By Nancy Parrish, Staff Writer; image by Richard Frederickson, Staff Photographer
The additional funding requested for Frederick National Laboratory for Cancer Research (FNLCR) in the Fiscal 2016 Bypass Budget was $25 million, or approximately 3.5 percent of the total additional funding request of $715 million.
Officially called the Professional Judgment Budget, the Bypass Budget is a result of the National Cancer Act of 1971, which authorizes NCI to submit a budget directly to the president, to send to Congress. With a focus on NCI’s research priorities and areas of cancer research with potential for investment, the Bypass Budget specifies additional funding, over and above the current budget, that is needed to advance progress being made in preventing, diagnosing, and treating cancer.
In his December 2, 2014, e-mail to all NCI staff, Harold Varmus, M.D., then director of NCI, said that the Bypass Budget “highlights promising directions in cancer research and requests a level of Federal funding that would allow us to make more rapid progress towards reducing the burden of cancer in the United States and around the world during these fiscally austere times.”
Four FNLCR Programs Specifically Cited
Varmus’s Bypass Budget recommendations specifically noted the accomplishments of four FNLCR programs.
★ ★ ★ ★ ★ ★ ★
◆ ABOUT THIS TASK
In the Bypass Budget article above, what is the official name of the Bypass Budget?

(Collected data entries)
★ ★ ★ ★ ★ ★ ★
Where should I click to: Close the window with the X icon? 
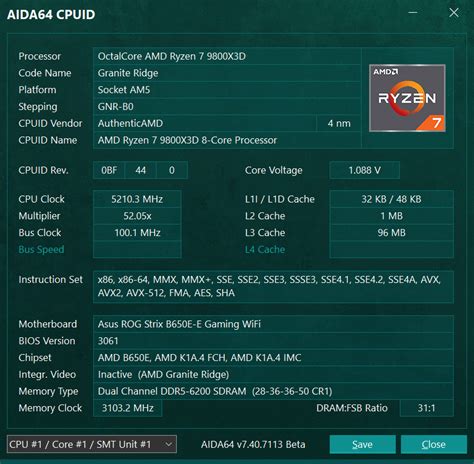454,13
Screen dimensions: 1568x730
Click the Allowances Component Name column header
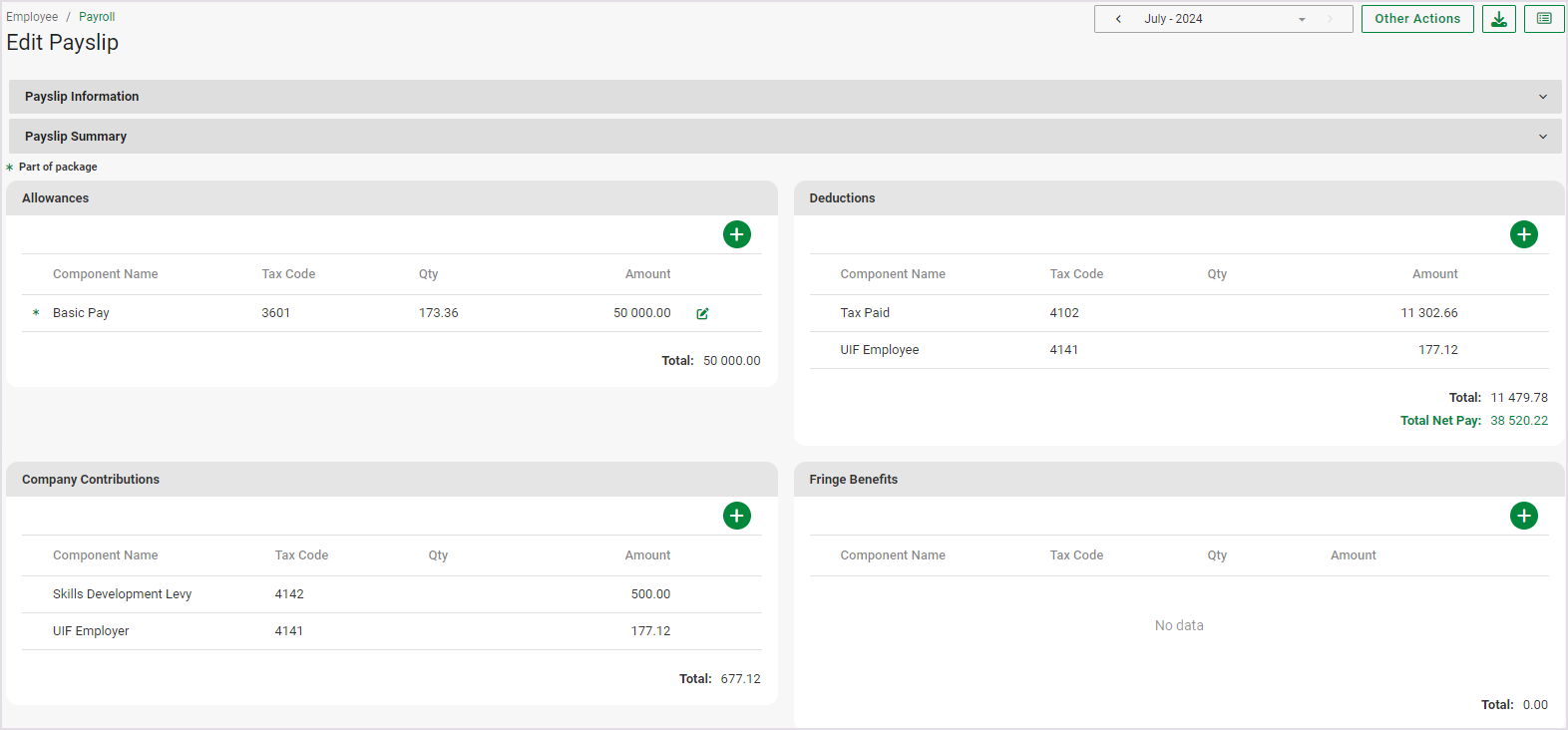click(x=105, y=274)
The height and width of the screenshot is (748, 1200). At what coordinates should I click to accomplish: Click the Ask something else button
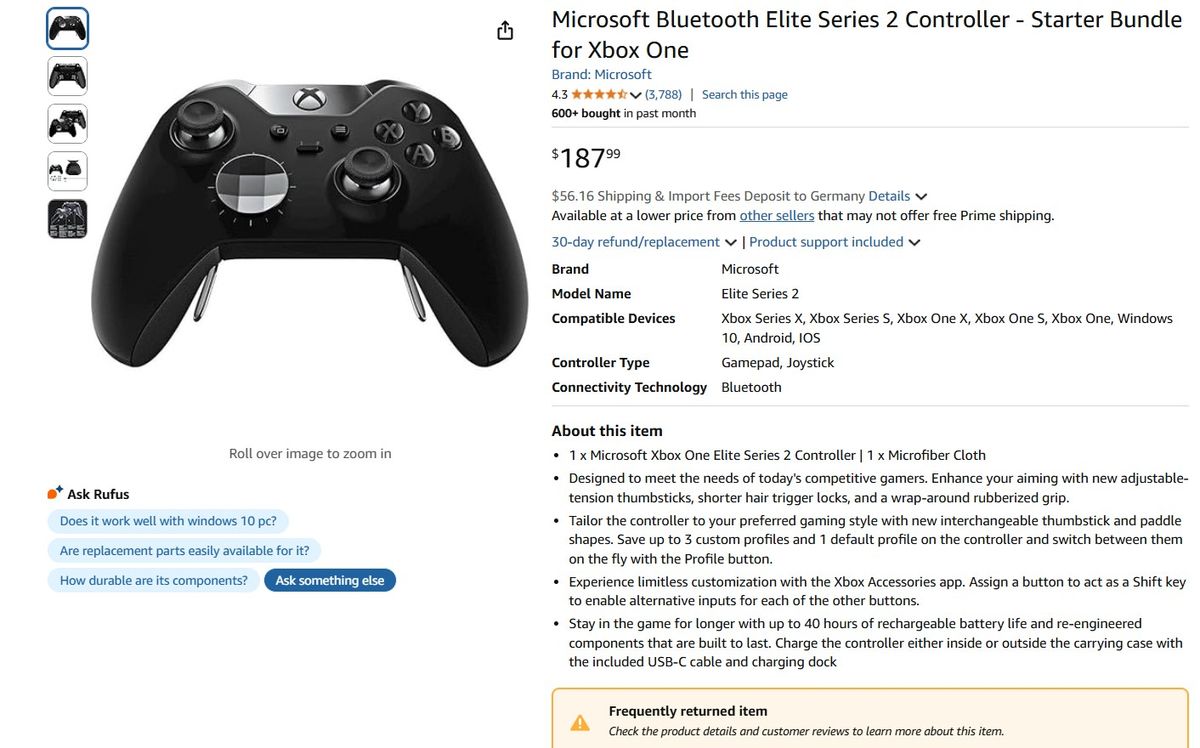point(330,579)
★ ★ ★ ★ ★ ★ ★
◆ COMPLETED EXERCISE
The Professional Judgment Budget.